WORK TASK: Skip the pictures and write out, word for word, the lines below from the one with "Select Sub-section level 1 in the sidebar" through the one with "Select the Zoom tool", inclusive.

PROVIDED DATA:
§ §

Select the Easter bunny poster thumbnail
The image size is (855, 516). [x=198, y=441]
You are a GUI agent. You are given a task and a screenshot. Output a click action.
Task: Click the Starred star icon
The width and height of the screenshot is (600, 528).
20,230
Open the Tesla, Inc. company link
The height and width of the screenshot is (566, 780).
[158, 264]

§ §

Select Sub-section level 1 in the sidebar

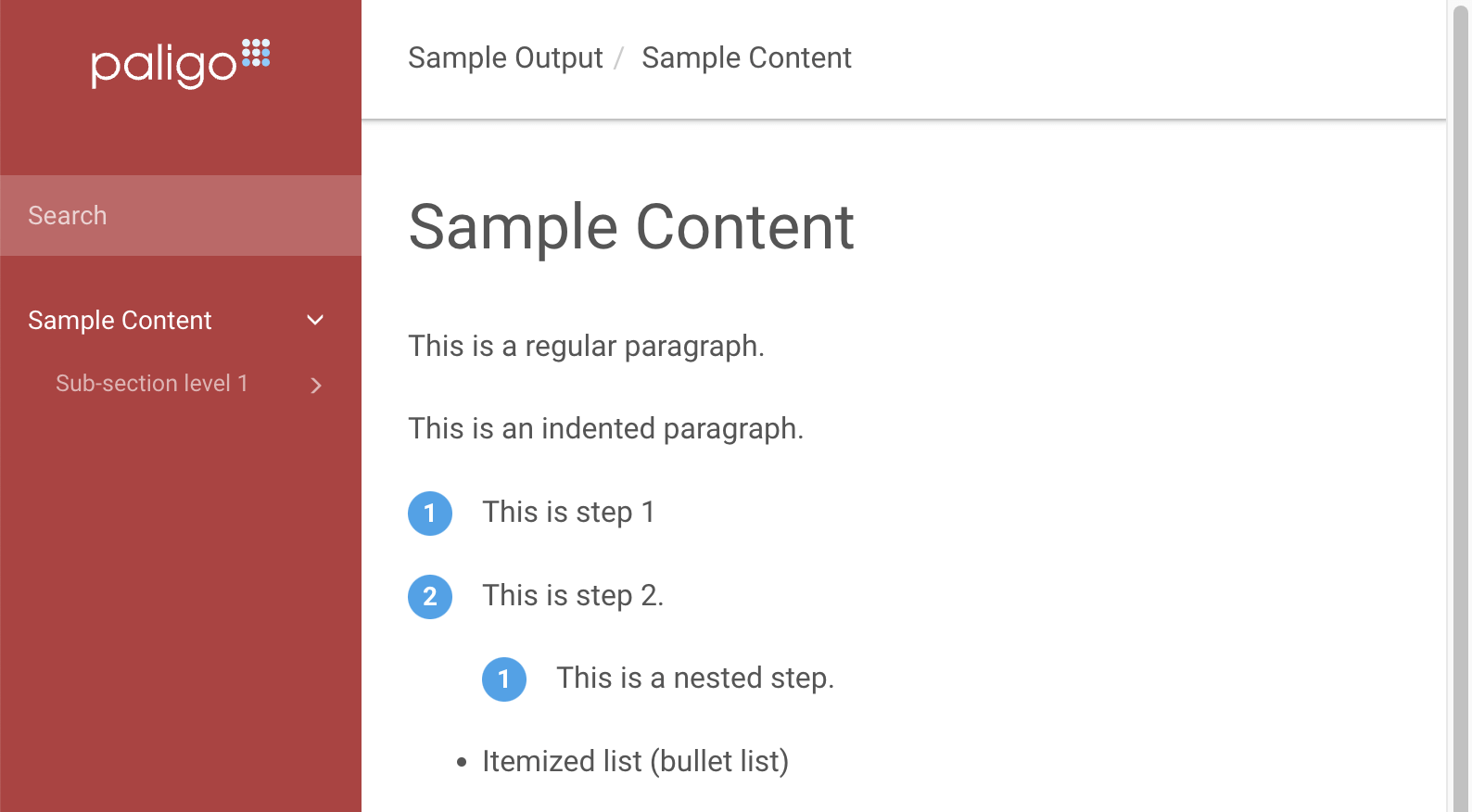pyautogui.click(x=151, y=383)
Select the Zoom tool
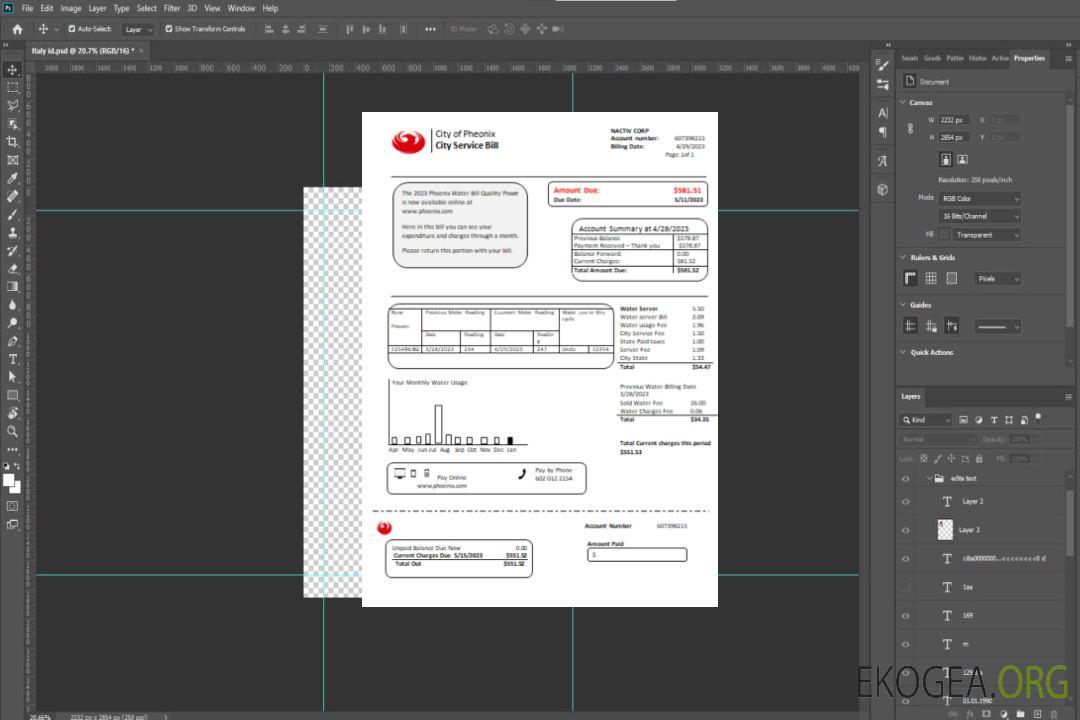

§ §

RESPONSE TO THE TASK:
Select Sub-section level 1 in the sidebar

pyautogui.click(x=151, y=383)
Select the Zoom tool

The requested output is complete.